Create a crc checksum for your files.

If your checksum is the same for the original files and the unzipped files, you can be sure the files are the same. And even works for non text data.

A checksum be easily be created with an external program such as "SFV Checker" or programmatically (.net/java for example include libraries to do this).

Carra
@Carra so in my case let's say there's three original zip files and now using my script i have one big zip files.

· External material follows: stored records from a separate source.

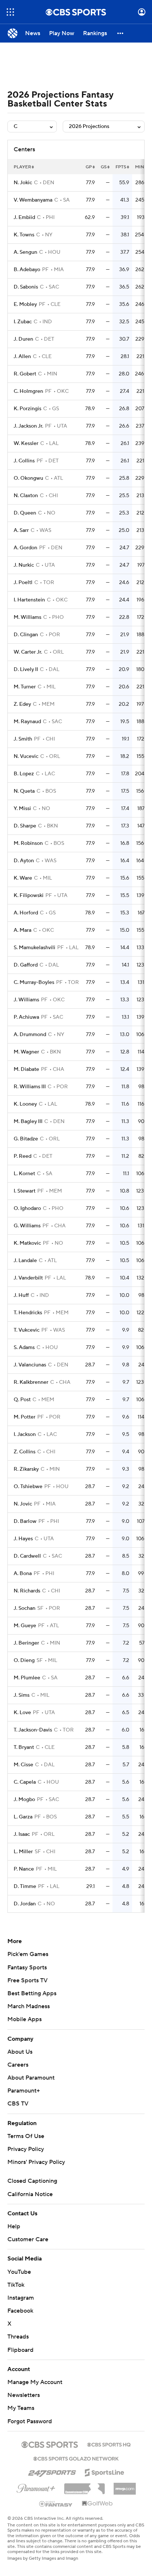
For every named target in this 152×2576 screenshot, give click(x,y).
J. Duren (23, 339)
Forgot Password (29, 2421)
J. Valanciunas (30, 1365)
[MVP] (125, 2485)
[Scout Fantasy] (56, 2503)
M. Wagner (26, 1052)
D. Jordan (25, 1904)
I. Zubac (23, 321)
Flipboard (20, 2350)
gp (89, 167)
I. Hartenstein (29, 600)
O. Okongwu (28, 478)
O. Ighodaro (27, 1208)
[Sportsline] (104, 2471)
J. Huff (21, 1295)
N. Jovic (23, 1504)
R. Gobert (25, 374)
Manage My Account (34, 2382)
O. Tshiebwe (28, 1486)
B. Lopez (24, 774)
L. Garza (23, 1817)
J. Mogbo (24, 1799)
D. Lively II (26, 669)
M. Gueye (25, 1625)
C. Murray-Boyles (34, 982)
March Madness (28, 2006)
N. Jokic (23, 182)
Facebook (20, 2310)
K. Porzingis (27, 408)
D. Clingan (26, 634)
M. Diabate (26, 1069)
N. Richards (27, 1591)
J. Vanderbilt (28, 1278)
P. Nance (24, 1869)
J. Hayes (23, 1538)
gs (104, 167)
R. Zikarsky (26, 1469)
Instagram (20, 2298)
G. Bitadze (26, 1139)
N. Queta (24, 791)
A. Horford (26, 913)
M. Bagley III (28, 1121)
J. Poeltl (23, 582)
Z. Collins (24, 1452)
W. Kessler (26, 443)
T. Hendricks (28, 1312)
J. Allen (22, 356)
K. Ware (23, 878)
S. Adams (24, 1347)
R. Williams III (30, 1086)
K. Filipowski (29, 895)
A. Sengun (25, 252)
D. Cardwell (27, 1556)
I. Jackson (25, 1434)
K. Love (22, 1712)
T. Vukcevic (26, 1330)
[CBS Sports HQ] (109, 2444)
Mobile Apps (24, 2019)
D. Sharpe (25, 826)
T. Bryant (24, 1747)
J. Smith (23, 739)
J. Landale (25, 1260)
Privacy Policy (25, 2149)
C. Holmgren (28, 391)
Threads (18, 2336)
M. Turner (25, 687)
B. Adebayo (27, 269)
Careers (17, 2064)
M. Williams (27, 617)
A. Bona (23, 1573)
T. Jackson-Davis (33, 1730)
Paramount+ (23, 2090)
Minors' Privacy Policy (36, 2162)
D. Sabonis (26, 287)
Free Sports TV (27, 1980)
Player (22, 167)
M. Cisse (23, 1764)
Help (13, 2226)
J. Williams (26, 1000)
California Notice (30, 2194)
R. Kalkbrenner (31, 1382)
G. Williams (27, 1226)
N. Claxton (26, 495)
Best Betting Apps (31, 1993)
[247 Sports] (52, 2471)
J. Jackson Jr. (28, 426)
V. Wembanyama (33, 200)
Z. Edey (22, 704)
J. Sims (22, 1695)
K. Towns (24, 235)
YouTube (19, 2272)
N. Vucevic (26, 756)
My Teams (20, 2408)
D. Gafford (26, 965)
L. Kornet (24, 1173)
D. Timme (25, 1886)
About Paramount (31, 2077)
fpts (120, 167)
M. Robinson (28, 843)
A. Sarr (21, 530)
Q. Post (22, 1399)
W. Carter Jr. (28, 652)
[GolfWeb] (97, 2504)
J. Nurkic (24, 565)
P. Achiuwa (26, 1017)
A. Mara (22, 930)
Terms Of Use (25, 2136)
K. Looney (25, 1104)
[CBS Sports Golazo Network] (76, 2458)
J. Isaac (22, 1834)
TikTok (15, 2285)
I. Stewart (24, 1191)
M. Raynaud (27, 721)
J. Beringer (26, 1643)
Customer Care (27, 2239)
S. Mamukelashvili (34, 947)
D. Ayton (24, 860)
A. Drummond (30, 1034)
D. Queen (25, 513)
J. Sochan (24, 1608)
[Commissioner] (84, 2486)
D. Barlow (25, 1521)
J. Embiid (24, 217)
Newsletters (23, 2395)
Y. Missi (22, 808)
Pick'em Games (27, 1954)
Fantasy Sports (27, 1967)
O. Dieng (24, 1660)
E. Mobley (25, 304)
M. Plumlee (27, 1678)
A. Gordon (25, 547)
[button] (10, 12)
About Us (19, 2052)
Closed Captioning (32, 2181)
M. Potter (24, 1417)
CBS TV (17, 2103)
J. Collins (24, 461)
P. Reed (22, 1156)
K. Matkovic (27, 1243)
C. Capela (25, 1782)
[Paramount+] (36, 2487)
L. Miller (23, 1851)
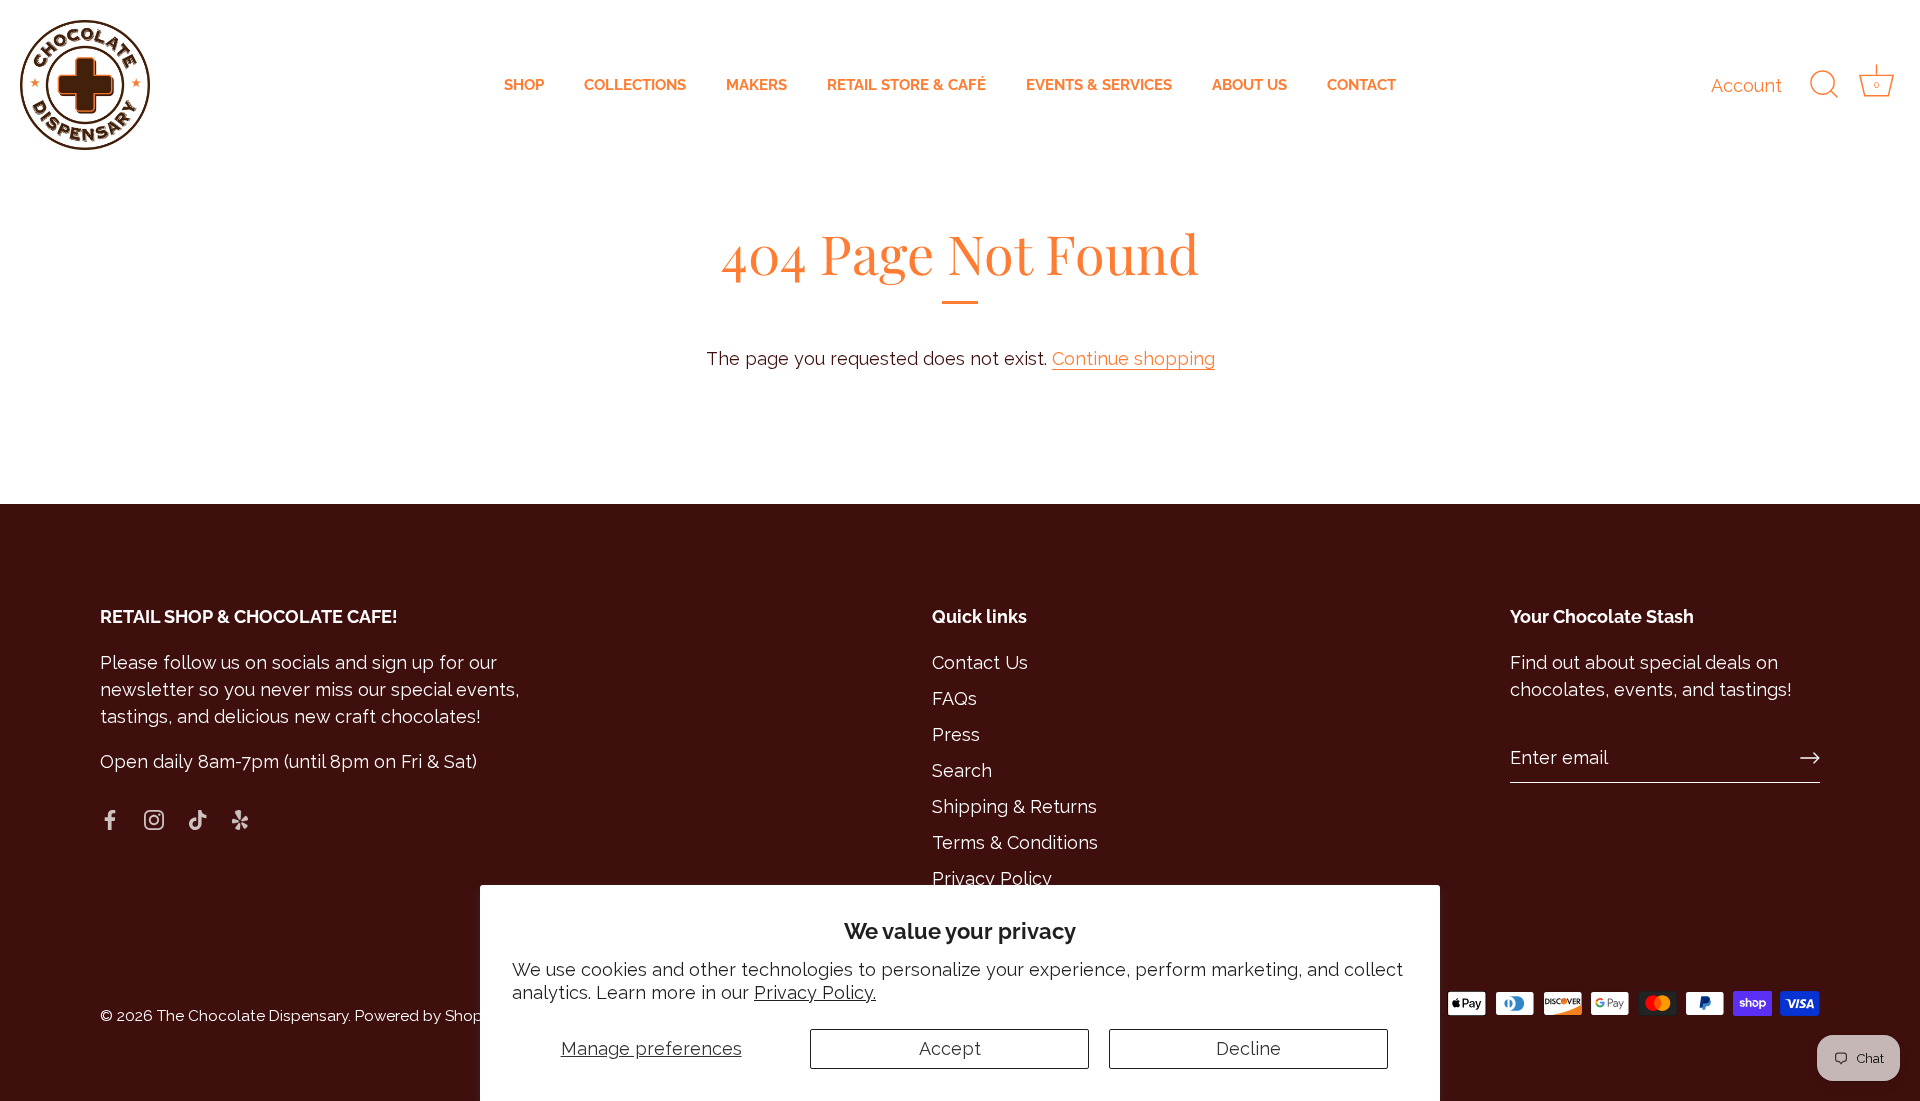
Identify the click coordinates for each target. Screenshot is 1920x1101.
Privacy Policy (992, 878)
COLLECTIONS (635, 85)
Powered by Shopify (427, 1016)
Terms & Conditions (1015, 842)
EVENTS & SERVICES (1099, 85)
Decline (1248, 1048)
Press (956, 734)
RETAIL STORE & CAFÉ (906, 85)
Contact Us (980, 662)
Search (962, 770)
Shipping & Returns (1014, 806)
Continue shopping (1133, 358)
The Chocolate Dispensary (252, 1016)
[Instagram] (154, 818)
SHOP (524, 85)
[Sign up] (1810, 758)
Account (1746, 85)
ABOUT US (1249, 85)
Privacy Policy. (815, 992)
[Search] (1824, 85)
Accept (950, 1048)
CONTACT (1361, 85)
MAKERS (756, 85)
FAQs (954, 698)
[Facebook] (110, 818)
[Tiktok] (198, 818)
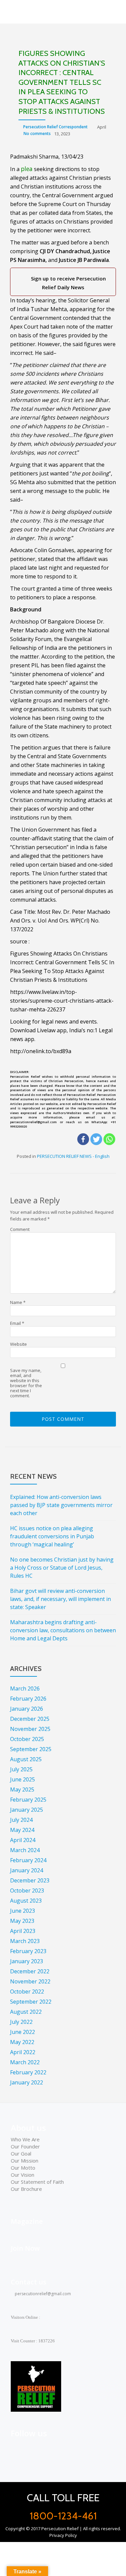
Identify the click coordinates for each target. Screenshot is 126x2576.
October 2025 (27, 1739)
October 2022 (27, 1991)
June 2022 (22, 2032)
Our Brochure (26, 2188)
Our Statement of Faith (37, 2181)
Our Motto (23, 2167)
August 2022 (26, 2011)
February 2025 (28, 1799)
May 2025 (22, 1789)
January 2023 (26, 1961)
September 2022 (30, 2001)
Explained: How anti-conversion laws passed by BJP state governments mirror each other (61, 1505)
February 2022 (28, 2072)
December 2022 (29, 1971)
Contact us (28, 2281)
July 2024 (21, 1820)
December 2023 (29, 1880)
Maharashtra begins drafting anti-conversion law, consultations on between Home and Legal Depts (63, 1630)
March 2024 (25, 1850)
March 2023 (25, 1941)
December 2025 (29, 1718)
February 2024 (28, 1860)
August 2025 (26, 1759)
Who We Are (25, 2139)
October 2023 (27, 1890)
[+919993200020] (47, 2447)
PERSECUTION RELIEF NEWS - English (73, 1156)
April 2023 (22, 1931)
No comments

How do i do it using checksum? thanks
melaos
@melaos I think he meant... you need to extract all your constituent files and then do a check sum on them may be based on file names or without them.
SDX2000
on linux you may try `cksum` or `md5sum` to generate checksums
SDX2000
but you should be able to get the checksum using `unzip -l` too (I think or may be some other switch)
SDX2000
@SDX2K well if i had to extract them out, it means i need to loop through each dir and each file right to compare them one by one? thanks.
melaos
I have updated my answer. Please see that.
SDX2000
Well, extract all files from your zip file into *one folder*. Extract the three small zip files and put all files into another folder. Now create a checksum of all your files in the first and the checksum of the second dir. If the checksum match, your files are the same.
Carra
+2  A: 

You can use perl's Archive::ZIP or Python's zipfile to extract the filenames, sizes and CRC checksums of the files in the archives. Create a file which contains the results sorted by file name (ignore the path).

For your smaller ZIPs, merge the results of the script (cat list1 list2 list3 | sort).

Now, you can use diff to compare the results.

Aaron Digulla
http://search.cpan.org/perldoc?Archive::Zip
Brad Gilbert